Recorded data:
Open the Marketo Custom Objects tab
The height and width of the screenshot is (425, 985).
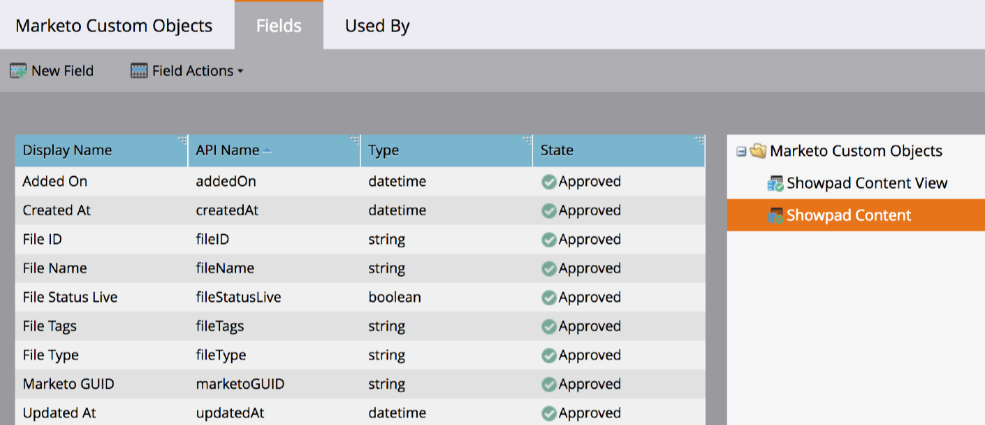click(x=115, y=25)
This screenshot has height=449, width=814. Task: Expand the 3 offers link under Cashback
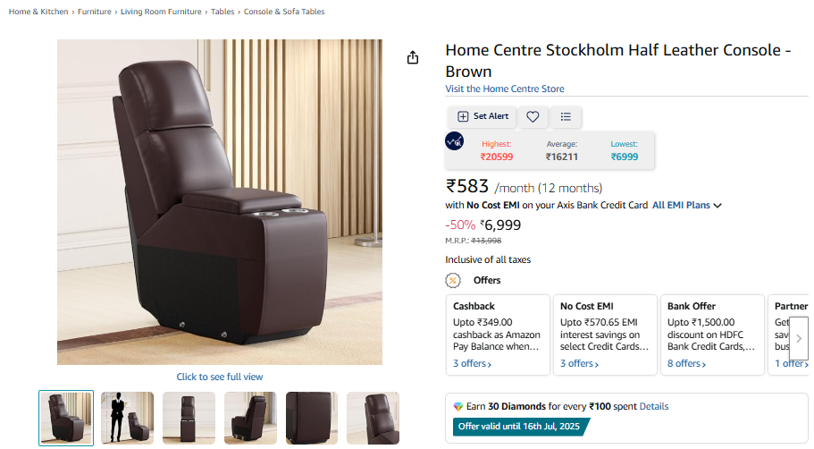coord(474,364)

[What you are asked to do] Pictures stay out; the entries above are to be output exactly as given.

[Exercise response]
Open the Marketo Custom Objects tab
The height and width of the screenshot is (425, 985).
click(x=115, y=25)
This screenshot has height=449, width=814. Task: Expand the 3 offers link under Cashback
coord(474,364)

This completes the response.